**Consegna**
Continua l'articolo sulla serra hi-tech Sfera di Grosseto a partire dalla sua ultima frase.

**Testo fornito**
==========

Grosseto, 19 novembre 2017 - Un'occasione di sviluppo per tutto il territorio. E che darà lavoro a centinaia di persone. Sfera, la serra hi-tech più grande e tecnologica d’Italia, con 19 milioni di euro investiti in Maremma, ricerca 150 persone da assumere. Proprio per questo ha organizzato un curriculum day in programma giovedì 14 dicembre dalle 9 nell’aula magna del Polo universitario di Grosseto.

Sfera è una serra a tecnologica che produrrà, a partire da gennaio, pomodori, lattughe ed erbe aromatiche. Una serra che utilizza solo il 10% dell’acqua e il 10% del suolo rispetto alla coltivazione in campo aperto, ma con una resa 15 volte superiore. “Il progetto Sfera – riferisce l'amministratore delegato Luigi Galimberti - nasce dal confronto con le Amministrazioni locali. Sin da subito abbiamo utilizzato gli uffici delle Amministrazioni pubbliche come risorse, per capire, interpretare gli strumenti urbanistici, cosa potevamo e cosa non potevamo fare. Ora che abbiamo bisogno di assumere personale, non potevamo non confrontarci con il Centro per l’impiego della Provincia di Grosseto. In Maremma, infatti, certi servizi di base funzionano e funzionano anche come attrattiva per gli investimenti a beneficio del territorio”.

Ecco i profili richiesti, sia donne sia uomini, che l'azienda spera di reperire nel corso del curriculum day: 50 abbassatori, carrellisti e pruning, 50 raccoglitori e defogliatori, 4 applicatori di fitofarmaci, 4 addetti alla sala fertirrigazione, 12 per la raccolta, trapianto e la movimentazione lattuga, 1 per il vivaio, 1 mulettista addetto al magazzino, 2 manutentore, 7 al confezionamento.

==========

[Voci da un dataset]
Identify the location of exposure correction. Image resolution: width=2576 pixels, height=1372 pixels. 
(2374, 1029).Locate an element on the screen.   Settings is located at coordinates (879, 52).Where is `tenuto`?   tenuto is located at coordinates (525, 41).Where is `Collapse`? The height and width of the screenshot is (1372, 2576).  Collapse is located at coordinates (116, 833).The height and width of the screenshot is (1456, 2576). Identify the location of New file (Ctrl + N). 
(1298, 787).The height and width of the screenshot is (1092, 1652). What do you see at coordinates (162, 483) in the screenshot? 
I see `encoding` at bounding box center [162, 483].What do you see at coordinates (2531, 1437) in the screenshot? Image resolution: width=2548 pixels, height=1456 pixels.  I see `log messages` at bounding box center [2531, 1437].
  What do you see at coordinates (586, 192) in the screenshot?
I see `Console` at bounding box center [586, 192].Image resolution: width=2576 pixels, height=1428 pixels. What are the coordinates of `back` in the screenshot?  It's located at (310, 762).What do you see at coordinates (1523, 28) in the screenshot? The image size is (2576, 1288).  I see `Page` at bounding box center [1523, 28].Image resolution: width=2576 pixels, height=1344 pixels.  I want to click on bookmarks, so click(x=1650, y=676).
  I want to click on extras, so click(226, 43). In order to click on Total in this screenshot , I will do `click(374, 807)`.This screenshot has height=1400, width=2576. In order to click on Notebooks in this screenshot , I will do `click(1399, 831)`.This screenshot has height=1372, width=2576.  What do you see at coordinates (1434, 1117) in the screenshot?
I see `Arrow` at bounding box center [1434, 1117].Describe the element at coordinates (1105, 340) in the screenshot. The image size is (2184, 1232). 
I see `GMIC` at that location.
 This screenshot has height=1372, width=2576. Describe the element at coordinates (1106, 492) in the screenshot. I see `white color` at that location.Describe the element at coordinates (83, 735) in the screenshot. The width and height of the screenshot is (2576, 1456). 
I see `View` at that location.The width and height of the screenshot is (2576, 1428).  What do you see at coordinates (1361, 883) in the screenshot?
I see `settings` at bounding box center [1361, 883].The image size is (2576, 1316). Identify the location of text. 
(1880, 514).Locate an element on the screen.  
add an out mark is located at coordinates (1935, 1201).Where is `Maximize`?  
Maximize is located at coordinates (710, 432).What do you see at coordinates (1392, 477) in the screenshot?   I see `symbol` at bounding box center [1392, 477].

==========

**Risposta**
“Il curriculum day - continua Galimberti - inizierà con una presentazione della serra e delle varie figure ricercate mediante proiezioni e interventi da parte del team di Sfera. Seguiranno i colloqui privati, nelle aule adiacenti, colloqui che saranno eseguiti dal personale del Centro per l’impiego della provincia di Grosseto coadiuvato dal team di Sfera”.

La Provincia ha fatto la sua parte: “Ci piace pensare all'ente provinciale come a un ente attivo e, quando possibile, in grado di mettere a disposizione servizi in supporto logistico per chi investe nel nostro territorio – dice il presidente della Provincia Antonfrancesco Vivarelli Colonna -: in questo caso si parla di un investimento di 19 milioni di euro nella zona di Gavorrano, con tutti i benefici che questo può portare in termini di occupazione e indotto. L'obiettivo comune deve essere promuovere la Maremma”.